Certainly I don’t want to script you, but I would like offer some ideas on areas that I am especially verbally raw to.
Mostly, I don’t like to complain, or get caught up into long explanations of how I feel, and sometimes I feel goaded into that conversation. It’s easier for me to say I’m Ok than to tell you the truth and give an information, which always turns out to be too much information.
It does not feel good when you do not acknowledge the shared knowledge of what I am going through. It would be as though walking up to a man in a wheelchair and saying “you look like you could run a mile today”. If I am confused or have difficulty speaking, I actually feel ridiculed inside, at your very well-intentioned comment that I am speaking quite well. When I struggling with a cane or walker, I know my dependency, and would rather not have that dependency, and hearing how well am walking is just a weird comment..
I do crave recognition, but what I would like is recognition for overcoming. If I am talking well at that moment, it is not without effort, and maybe not without pain, help from medication, side effects, etc. Whatever it is, I am winning a battle. It is for the battle that I am winning and action that I am doing that I would like acknowledgement for. When I am “racing” down the sidewalk with my cane, I know it’s not “true” walking, nor is it running, yet it is overcoming. I’m handling the cane and managing the pain quite well if I am moving like that!
It is nearly impossible to provide examples that would work for any two people, as everyone needs to hear recognition in a different way. Personally, I do not like to be compared to others, the abilities of others, or the misfortunes of others, for good or for bad. Nor do I like to be compared to myself, or my past. I am fighting in the present with constant attention on the next moment of the battle.

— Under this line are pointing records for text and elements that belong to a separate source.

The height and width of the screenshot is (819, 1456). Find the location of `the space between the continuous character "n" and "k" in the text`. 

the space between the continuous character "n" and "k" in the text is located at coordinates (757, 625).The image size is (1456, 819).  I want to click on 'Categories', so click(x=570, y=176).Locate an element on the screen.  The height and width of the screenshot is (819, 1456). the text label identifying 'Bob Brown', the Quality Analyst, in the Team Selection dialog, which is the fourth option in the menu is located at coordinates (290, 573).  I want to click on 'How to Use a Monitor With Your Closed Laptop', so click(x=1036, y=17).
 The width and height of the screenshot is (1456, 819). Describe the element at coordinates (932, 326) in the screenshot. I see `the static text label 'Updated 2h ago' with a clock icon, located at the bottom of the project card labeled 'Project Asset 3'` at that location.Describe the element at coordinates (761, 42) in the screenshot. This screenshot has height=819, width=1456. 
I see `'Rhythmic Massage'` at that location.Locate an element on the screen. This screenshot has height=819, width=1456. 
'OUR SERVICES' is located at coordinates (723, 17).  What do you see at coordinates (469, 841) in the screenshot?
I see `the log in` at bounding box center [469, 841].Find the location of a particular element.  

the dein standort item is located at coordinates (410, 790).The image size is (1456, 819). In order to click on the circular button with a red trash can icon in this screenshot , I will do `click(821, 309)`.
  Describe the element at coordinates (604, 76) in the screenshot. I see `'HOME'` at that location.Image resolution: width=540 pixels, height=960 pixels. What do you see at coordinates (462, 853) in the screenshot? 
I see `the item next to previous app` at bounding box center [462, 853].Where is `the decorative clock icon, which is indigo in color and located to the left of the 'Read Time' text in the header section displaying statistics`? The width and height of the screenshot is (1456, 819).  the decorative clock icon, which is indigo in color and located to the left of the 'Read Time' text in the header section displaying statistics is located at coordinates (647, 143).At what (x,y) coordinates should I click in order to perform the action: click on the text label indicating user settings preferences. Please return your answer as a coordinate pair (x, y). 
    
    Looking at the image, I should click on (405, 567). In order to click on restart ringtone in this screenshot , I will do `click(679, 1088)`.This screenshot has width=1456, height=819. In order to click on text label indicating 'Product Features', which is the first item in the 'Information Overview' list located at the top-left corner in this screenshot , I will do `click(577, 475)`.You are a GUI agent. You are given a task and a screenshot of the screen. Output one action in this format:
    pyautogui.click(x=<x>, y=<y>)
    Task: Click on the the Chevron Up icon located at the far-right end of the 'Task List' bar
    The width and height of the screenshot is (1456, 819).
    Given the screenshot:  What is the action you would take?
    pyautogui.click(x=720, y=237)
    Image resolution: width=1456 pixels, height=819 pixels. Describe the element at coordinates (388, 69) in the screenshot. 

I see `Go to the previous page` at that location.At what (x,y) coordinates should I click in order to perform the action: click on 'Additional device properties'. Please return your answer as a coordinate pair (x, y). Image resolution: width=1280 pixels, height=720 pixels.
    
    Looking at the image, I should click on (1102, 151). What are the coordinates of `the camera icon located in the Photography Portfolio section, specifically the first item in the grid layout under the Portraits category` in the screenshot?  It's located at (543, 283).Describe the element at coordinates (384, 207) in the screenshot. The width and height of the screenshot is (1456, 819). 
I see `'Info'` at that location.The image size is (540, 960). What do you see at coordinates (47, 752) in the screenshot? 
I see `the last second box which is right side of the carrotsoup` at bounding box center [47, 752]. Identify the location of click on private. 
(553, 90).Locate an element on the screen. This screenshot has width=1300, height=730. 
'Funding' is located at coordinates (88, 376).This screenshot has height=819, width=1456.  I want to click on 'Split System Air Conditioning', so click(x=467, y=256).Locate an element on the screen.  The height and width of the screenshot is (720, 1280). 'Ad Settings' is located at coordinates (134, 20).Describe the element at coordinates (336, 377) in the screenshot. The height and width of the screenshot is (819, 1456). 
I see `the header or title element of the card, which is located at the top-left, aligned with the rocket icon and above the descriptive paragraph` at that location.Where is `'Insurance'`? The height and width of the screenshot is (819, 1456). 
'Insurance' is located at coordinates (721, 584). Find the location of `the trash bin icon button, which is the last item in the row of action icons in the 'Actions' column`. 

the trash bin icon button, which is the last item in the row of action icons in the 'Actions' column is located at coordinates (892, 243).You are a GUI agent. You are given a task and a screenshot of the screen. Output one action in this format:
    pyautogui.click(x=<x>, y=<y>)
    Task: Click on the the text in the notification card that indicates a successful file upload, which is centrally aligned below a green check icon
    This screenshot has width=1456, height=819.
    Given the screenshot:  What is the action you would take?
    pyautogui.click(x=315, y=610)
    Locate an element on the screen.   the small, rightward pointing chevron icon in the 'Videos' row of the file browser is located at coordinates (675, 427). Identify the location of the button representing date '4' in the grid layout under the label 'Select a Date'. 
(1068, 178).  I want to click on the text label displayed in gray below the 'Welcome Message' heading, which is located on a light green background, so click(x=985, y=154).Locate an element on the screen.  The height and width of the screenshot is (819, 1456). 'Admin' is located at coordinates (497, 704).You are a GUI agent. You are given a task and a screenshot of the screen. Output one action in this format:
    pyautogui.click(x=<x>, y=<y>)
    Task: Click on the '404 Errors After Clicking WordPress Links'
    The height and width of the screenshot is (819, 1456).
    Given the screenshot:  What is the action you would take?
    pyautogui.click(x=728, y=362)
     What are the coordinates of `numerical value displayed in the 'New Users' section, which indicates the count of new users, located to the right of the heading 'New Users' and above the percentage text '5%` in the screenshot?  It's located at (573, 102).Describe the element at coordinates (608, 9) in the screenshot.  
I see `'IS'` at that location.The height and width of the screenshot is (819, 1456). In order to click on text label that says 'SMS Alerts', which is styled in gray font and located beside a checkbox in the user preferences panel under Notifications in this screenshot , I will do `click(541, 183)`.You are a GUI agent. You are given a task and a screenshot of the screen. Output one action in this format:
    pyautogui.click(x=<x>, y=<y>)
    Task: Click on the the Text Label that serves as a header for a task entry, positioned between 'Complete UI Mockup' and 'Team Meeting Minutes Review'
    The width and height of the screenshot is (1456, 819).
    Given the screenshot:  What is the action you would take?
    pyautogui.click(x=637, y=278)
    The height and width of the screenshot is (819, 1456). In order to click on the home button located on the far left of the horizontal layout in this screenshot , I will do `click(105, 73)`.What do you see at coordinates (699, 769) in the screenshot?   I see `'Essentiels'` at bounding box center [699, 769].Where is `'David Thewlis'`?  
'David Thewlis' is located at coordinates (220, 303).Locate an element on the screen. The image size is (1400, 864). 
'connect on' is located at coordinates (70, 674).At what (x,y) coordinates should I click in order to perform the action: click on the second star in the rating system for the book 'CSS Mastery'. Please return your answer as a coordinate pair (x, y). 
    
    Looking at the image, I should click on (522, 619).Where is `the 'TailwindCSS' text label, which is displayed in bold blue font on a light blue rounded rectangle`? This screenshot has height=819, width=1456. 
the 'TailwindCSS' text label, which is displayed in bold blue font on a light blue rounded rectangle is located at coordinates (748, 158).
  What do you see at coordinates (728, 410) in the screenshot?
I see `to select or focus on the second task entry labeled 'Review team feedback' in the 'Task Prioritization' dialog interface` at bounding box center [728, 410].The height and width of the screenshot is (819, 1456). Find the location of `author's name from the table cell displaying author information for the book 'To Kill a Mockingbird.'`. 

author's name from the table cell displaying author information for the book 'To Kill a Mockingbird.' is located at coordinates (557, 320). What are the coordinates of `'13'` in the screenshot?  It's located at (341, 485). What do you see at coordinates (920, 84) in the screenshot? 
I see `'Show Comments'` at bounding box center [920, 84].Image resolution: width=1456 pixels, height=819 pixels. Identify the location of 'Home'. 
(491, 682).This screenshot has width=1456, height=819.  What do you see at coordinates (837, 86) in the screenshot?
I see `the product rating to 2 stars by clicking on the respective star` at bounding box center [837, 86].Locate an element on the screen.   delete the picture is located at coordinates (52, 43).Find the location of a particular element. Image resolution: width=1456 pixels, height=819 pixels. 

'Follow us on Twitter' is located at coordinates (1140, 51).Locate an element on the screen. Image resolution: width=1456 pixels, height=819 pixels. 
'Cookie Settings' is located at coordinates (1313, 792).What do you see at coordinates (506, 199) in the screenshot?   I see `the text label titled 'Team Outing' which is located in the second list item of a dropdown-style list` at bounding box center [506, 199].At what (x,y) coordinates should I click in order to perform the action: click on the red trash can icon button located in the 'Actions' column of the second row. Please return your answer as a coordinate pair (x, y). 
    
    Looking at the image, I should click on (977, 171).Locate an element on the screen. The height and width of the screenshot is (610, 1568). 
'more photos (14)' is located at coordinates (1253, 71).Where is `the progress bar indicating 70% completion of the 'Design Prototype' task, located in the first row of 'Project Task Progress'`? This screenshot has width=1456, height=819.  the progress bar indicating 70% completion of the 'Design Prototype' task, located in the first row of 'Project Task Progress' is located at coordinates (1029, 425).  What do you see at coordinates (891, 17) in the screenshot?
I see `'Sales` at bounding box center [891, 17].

Recognize the emotional state of where I am at. The fight that I am putting up. If I am losing the battle, and you can see it in my eyes, actions, posture, lack of mobility, thought, etc., show gentle compassion and encouragement in your words that’s it’s ok to take a break from the battle, and then to get back to battle, because you know that I am a fighter.
If we are winning the battle, don’t congratulate me for winning the war, I haven’t and I know that I probably wont.
I have been provided with some good do’s and don’ts from my conversations with others going through similar situations and I think they can be quite helpful.
Don’t hover over me.
Do spend quality time in quantity / give me more attention than the dog or TV.
Don’t tell me “you can’t do that”.
Do let me try.
Don’t let NOT fail.
Do frequently reassure me with hugs or other physical forms of reassurance.
Don’t me constantly afraid that I’ll get hurt.